Reproduce the entries below exactly, but only from the line containing "Click the Delete Swatch trash icon" to the line containing "Image resolution: width=305", inclusive.

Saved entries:
──────────────────────────────
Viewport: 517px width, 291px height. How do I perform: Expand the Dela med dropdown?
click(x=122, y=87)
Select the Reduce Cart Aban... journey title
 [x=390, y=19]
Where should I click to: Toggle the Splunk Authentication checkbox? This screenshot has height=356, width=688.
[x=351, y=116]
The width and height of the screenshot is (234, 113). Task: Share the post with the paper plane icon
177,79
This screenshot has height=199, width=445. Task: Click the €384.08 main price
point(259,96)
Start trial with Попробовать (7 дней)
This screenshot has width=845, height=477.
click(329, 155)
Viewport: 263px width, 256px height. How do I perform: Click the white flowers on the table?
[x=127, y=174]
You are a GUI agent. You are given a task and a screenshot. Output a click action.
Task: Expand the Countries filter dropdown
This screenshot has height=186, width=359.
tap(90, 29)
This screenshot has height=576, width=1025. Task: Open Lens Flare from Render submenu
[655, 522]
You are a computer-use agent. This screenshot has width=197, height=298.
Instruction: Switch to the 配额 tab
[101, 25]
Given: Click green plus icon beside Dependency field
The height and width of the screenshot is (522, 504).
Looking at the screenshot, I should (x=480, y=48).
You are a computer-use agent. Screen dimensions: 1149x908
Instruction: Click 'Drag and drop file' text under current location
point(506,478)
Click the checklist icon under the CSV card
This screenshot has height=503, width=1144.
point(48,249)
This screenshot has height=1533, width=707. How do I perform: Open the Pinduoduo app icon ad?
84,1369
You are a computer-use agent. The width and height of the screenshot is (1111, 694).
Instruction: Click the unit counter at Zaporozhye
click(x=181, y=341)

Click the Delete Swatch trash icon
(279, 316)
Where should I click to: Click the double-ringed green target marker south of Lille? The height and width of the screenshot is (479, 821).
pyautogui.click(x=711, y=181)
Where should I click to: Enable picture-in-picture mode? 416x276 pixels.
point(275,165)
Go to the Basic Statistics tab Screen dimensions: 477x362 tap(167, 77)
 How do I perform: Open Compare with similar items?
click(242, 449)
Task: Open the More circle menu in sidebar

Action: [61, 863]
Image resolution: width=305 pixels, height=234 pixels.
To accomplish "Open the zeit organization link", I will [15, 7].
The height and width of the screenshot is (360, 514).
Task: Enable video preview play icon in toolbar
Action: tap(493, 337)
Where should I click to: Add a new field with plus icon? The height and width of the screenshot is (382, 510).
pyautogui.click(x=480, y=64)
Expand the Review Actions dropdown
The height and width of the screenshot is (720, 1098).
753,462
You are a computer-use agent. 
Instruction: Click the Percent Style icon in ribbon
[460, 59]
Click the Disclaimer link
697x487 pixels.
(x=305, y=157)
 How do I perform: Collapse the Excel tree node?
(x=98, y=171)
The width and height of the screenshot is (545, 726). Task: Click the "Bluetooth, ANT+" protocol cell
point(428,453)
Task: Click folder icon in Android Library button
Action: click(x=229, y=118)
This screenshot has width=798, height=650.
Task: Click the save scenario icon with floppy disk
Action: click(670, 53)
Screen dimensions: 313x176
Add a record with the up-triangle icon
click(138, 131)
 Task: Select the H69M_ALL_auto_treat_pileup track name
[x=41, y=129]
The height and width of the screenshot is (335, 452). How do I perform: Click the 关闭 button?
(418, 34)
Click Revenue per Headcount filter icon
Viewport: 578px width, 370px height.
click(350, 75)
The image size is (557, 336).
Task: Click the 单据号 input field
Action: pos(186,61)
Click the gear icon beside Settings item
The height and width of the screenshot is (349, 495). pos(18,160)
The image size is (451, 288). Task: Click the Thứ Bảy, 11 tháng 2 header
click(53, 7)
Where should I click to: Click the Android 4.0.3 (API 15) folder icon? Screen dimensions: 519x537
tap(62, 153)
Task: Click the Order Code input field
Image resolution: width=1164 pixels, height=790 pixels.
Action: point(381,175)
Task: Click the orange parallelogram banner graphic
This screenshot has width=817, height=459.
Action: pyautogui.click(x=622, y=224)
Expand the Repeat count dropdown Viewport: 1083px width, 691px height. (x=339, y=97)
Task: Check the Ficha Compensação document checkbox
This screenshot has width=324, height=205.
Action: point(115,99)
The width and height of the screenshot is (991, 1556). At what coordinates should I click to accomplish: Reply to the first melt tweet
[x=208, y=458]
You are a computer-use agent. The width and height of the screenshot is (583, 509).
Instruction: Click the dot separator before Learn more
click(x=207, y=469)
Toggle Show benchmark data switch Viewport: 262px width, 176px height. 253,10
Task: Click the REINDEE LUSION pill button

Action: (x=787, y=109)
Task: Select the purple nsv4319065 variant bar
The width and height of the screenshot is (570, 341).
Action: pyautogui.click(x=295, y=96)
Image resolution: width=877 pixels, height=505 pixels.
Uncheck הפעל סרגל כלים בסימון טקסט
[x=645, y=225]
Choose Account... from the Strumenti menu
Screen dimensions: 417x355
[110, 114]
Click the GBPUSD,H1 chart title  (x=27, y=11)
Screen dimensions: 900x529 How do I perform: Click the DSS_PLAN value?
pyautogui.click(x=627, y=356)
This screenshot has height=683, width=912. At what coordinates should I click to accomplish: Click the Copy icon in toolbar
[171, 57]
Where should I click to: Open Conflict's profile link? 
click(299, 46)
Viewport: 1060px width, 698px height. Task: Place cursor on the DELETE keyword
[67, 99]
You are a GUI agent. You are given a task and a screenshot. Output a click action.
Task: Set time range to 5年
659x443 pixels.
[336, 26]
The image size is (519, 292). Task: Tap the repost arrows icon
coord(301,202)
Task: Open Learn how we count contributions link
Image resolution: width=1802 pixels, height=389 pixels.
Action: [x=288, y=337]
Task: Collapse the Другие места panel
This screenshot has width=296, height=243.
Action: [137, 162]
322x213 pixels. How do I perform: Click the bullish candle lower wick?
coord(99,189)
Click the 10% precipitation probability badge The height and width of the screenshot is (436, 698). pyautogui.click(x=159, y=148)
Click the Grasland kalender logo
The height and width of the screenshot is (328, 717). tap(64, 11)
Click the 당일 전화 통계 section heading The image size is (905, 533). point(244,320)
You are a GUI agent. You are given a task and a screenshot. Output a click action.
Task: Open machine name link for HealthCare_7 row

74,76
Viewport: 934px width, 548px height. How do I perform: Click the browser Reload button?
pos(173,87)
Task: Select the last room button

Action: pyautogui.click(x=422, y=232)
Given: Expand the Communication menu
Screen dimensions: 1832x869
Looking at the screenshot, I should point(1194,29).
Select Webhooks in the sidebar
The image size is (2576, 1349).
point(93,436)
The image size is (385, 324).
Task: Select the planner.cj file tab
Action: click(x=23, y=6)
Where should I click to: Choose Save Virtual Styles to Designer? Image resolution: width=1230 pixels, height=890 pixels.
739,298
──────────────────────────────
■ Response to this task:
Click the Delete Swatch trash icon
(279, 316)
Where should I click to: Click the double-ringed green target marker south of Lille? The height and width of the screenshot is (479, 821).
pyautogui.click(x=711, y=181)
Where should I click to: Enable picture-in-picture mode? 416x276 pixels.
point(275,165)
Go to the Basic Statistics tab Screen dimensions: 477x362 tap(167, 77)
 How do I perform: Open Compare with similar items?
click(242, 449)
Task: Open the More circle menu in sidebar

Action: [61, 863]
Image resolution: width=305 pixels, height=234 pixels.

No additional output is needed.